What Comes After Quiet Coping
The NeuroKaire data suggests that the workplace trends of the last five years may have had an underlying clinical explanation all along. Gen Z didn’t invent quiet quitting because they were lazy. Many of them were surviving. And the self-medication stacks they are building are remarkable in their resourcefulness, even as they highlight a massive gap in how depression gets treated in this country.

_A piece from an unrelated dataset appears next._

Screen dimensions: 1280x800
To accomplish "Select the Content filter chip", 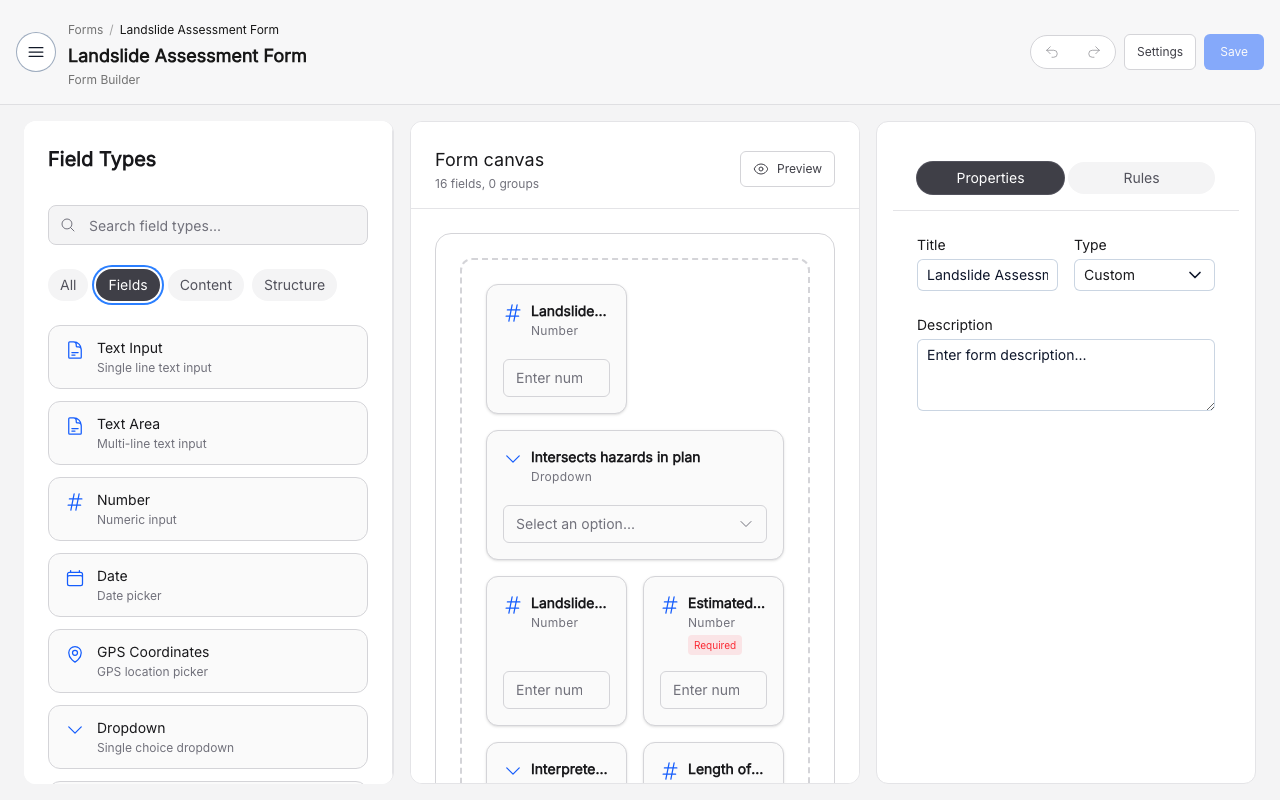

Laifenfeld said the gap is not one that willpower or better workplace perks can close. “This generation is all about controlling their own life and narrative, so what we’re seeing is them leveraging all the tools available to them,” she said. “Unfortunately, the traditional healthcare treatment model is an ineffective tool. You shouldn’t have to fail multiple medications over periods of months and years to then maybe find what works for your brain. The science and the tools now exist to match a patient’s neurobiology with the right antidepressant from the start. That is what NeuroKaire was built to do.”
NeuroKaire’s approach uses biological data to predict which medications will work for a specific patient before the prescribing begins, potentially eliminating the weeks of failed trials, side effects, and lost income that push so many young people toward self-medication in the first place. If precision psychiatry becomes standard practice, quiet coping would become unnecessary and eventually forgotten.
But for now, nearly one in four Gen Zers are managing depression without a system that works for them. They are showing up to work, building their own treatment plans, and coping with what they can access. The behaviors that have baffled managers for years finally have a name. Whether the healthcare system responds is a different question.
“The Self-Medication Generation” is Report 01 of 03 in NeuroKaire’s Depression in America research series, drawing on data from 18,341 U.S. adults surveyed by Prosper Insights & Analytics in January–February 2026.